Specimens were collected by plankton nets with diameter of 20–40 cm and mesh size of 30–50 µm, or rectangular dip nets of same mesh size with width of 0.2–0.3 m, handle length of 0.5–2 m. After collection specimens were in 96% alcohol. Before the start of the genetic studies, each specimen was preliminarily identified by morphological characters37,40,44. The majority of samples are Palearctic but we also included specimens from disjunct Nearctic populations (Mexico and Alaska). DNA was extracted from single adult females using the DNA Quickextract (Epicentre) protocol as modified by Ishida et al.40.

Sequencing and alignment

PCR was carried out using the Promega GoTaq master reaction mix (PCR cycling conditions were 95 °C for 2 m, 95 °C for 30 s, 48 °C for 30 s, and 72 °C for 1 m for 39 cycles, followed by 72 °C for 5 m). We used Daphnia-specific primers40 for the mitochondrial ND2 gene (approximately 960 bp) and the nuclear HSP90 gene (approximately 700 bp). After gel verification of amplicon size, PCR products were purified and Sanger sequenced (TACGEN, California).

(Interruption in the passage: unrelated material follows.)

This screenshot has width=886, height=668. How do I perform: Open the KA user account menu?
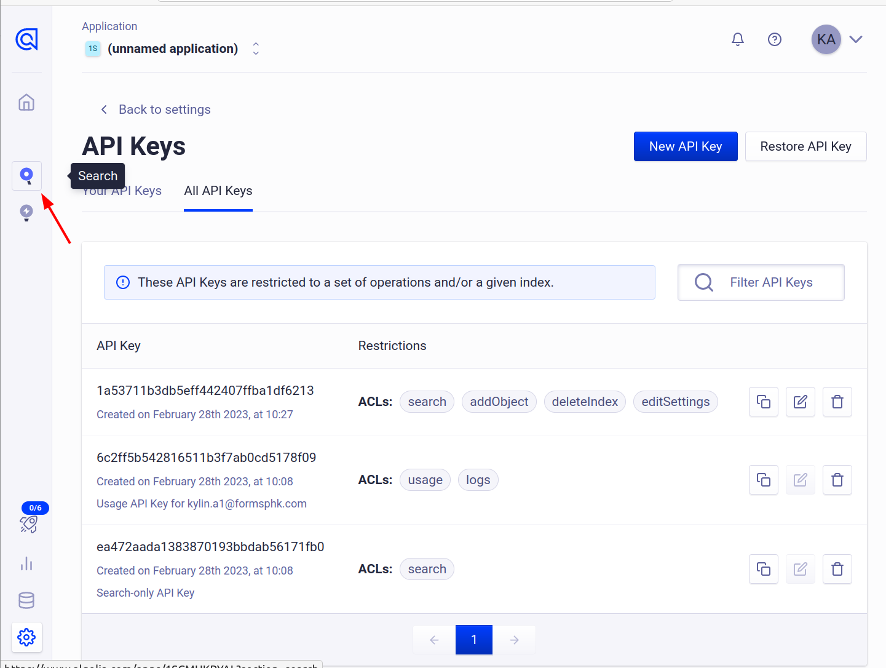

Sequence chromatograms were assembled and examined in Geneious R770. Each amplicon was sequenced in both directions and the assembled reads were examined manually for internal peaks and translation. Primer regions were trimmed and consensus sequences were generated based on highest quality. The nuclear gene amplicon contained two introns. Alignment was carried out using Muscle as implemented in Seaview 4.671. Translation alignment (to preserve the codon structure) was carried out by aligning amino acids and then reverting to nucleotides in Seaview. Intron boundaries were determined according to Ishida et al.40.

Phylogenetics

Substitution model fitting was carried out in IQtree 1.672 with the number of partitions optimized by codon position and intron/exon. Tree estimation used the maximum likelihood algorithm of IQtree and the best fit partition model73. Branch support was estimated with nonparametric bootstrapping and approximate likelihood ratio tests (aLRT) with 1000 replicates. Sequences of four species (Daphnia laevis, Daphnia dubia, Daphnia longiremis, and Daphnia cristata) were used as outgroups. The effect of adding more closely related (to the ingroup D. curvirostris complex) outgroups (D. galeata and D. umbra) was also explored. Phylograms were visualized in Figtree 1.4374. Protein based phylogenies were estimated using PhyML 3.0 as implemented by Seaview 4.6 using the arthropod-mitochondrial (mtart) + gamma substitution model.

To explore geographic structure in populations of Daphnia curvirostris sensu stricto, we estimated median joining networks in PopArt v1.7 beta75. Tests of selection for the ND2 gene were carried out using Fast Unconstrained Bayesian Approximation (FUBAR76) and Mixed Effects Model of Evolution (MEME77) as implemented in Datamonkey 2.0. Mismatch analyses, coalescent simulations and statistics associated with population growth and divergence were carried out using DnaSP 678.